What does Financial Wellness look like?


WSSA has developed a ‘Financial Wellness’ index for Australians.

Australians are on a huge spectrum of Workplace Financial Wellness with only 6% classified as ‘superstars’, and 12% as ‘financially unwell’ meaning they are in desperate need of financial help.

According to the Workplace Super Specialists Australia (WSSA) who developed its Financial Wellness index in conjunction with CoreData, financial wellness is:

  • A state of being healthy, happy and free from any financial worries and stressors;
  • Being able to live your desired lifestyle for the rest of your life without financial anxiety or fear;
  • Having a clear understanding of your financial situation and having the ability to live within your financial means.

Australians who were ranked as ‘financially unwell’ typically struggle with the first building blocks to wellness, that is budgeting and debt management.

They are also stressed and overwhelmed, with almost all indicating they are not financially secure for the future (96%). The vast majority indicated their finances are out of control (91%).

In addition, females are overrepresented in this group, and most have poor financial literacy. Many feel they cannot live within their means, and need help with the most basic financial planning skills.

In comparison, ‘Superstars’ have little to no anxiety when it comes to their finances, short and long-term financial goals are adequately defined, and risk management, estate, and retirement savings plans are in place.

This group has good financial habits they regularly implement, including research, monitoring investments and spending, as well as regularly reviewing arrangements such as estate plans. The majority of the Superstars also have a dedicated financial adviser (56.6%).

WSSA President Terry Rhodes says the survey demonstrates the clear iinks between employee financial literacy and perceived levels of financial wellness, and financial stress and productivity.

“We know employees who lack financial wellness tend to be more stressed, as observed by more than three in five employers (63.3%),” he says.

“Further, a significant number of employers also noted presenteeism (43.3%), low morale (30%), and absenteeism (16.7%) as other consequences of poor financial wellness.

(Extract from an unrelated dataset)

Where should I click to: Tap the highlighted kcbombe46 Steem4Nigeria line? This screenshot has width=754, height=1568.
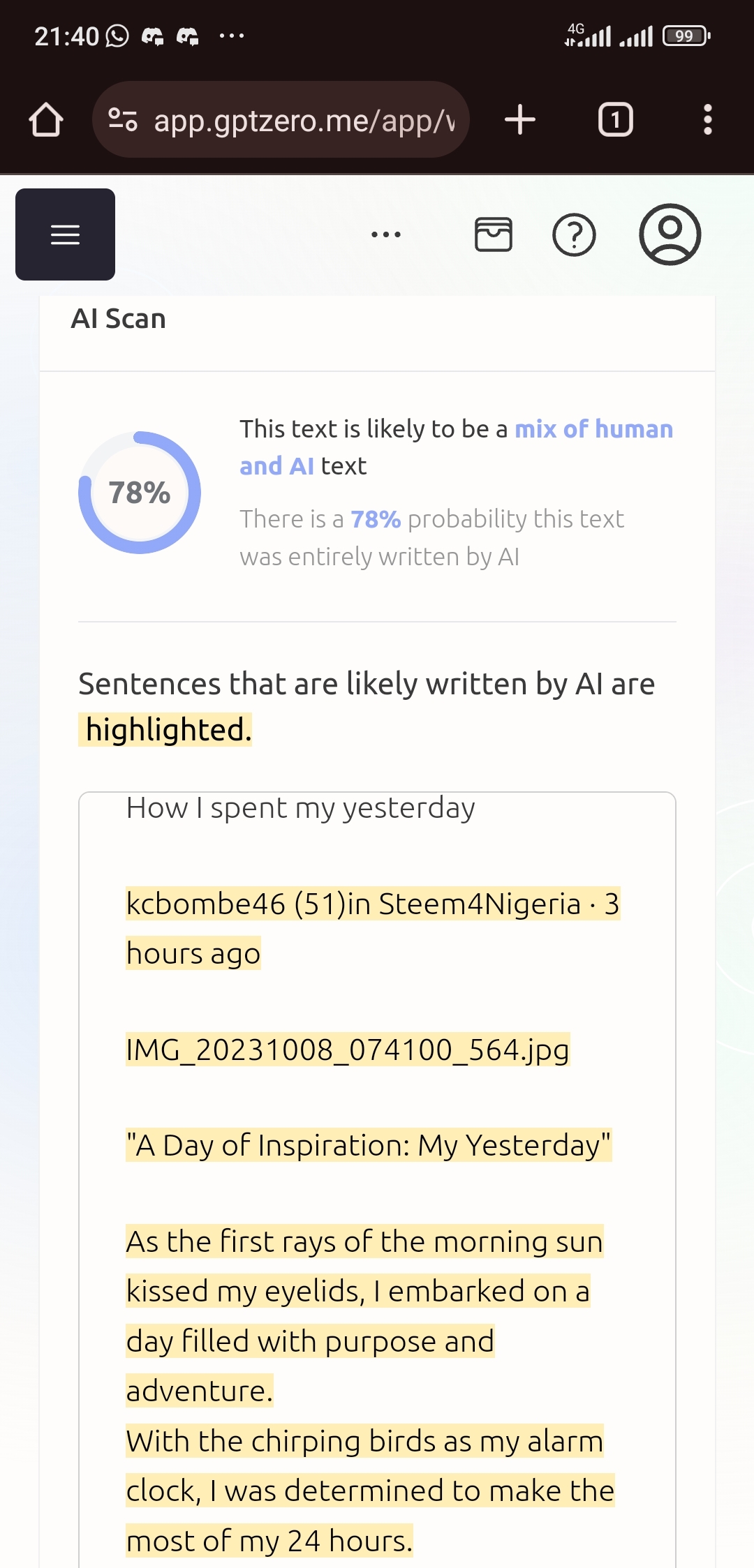coord(373,928)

The high correlation between financial literacy and financial wellness means there is an extremely powerful and potent solution that can be used to ‘even out’ the wellness spectrum.

“Financial wellness programs have a clear benefit for all involved, employees and employers alike, and if we play that out even further, a national benefit,” says Rhodes.

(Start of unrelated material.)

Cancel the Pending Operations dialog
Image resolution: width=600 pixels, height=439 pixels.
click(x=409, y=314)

The survey showed despite the costs of poor financial wellness, only 15.2% of the businesses surveyed had implemented a financial wellness program.

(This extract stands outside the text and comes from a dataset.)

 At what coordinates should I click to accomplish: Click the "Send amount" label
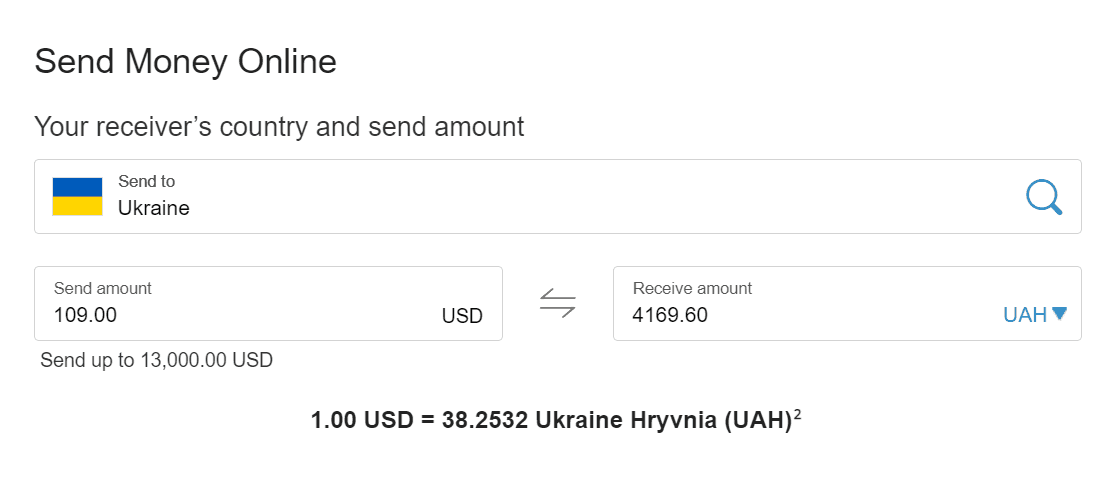103,288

Yet three in five of those that had have seen an increase in the overall financial wellness of their employees over the last six months.

“Employers need to take a look at the data on wellness, as it is both powerful and empowering and is one of the most effective ways of positively impacting the behaviours of employees and how they feel.”

Other findings include:

  • Financial literacy underpins financial wellness, with 95% of the superstars having strong or very strong financial literacy compared to less than 4% of the financially unwell.
  • Males are typically more financially well than Females, possibly due to factors such as workplace discrimination, wage ceilings and financial abuse within relationships.
  • Age has little effect on the wellness of each individual, indicating that financial wellness is not an absolute measure, but rather is relative to each individual’s situation.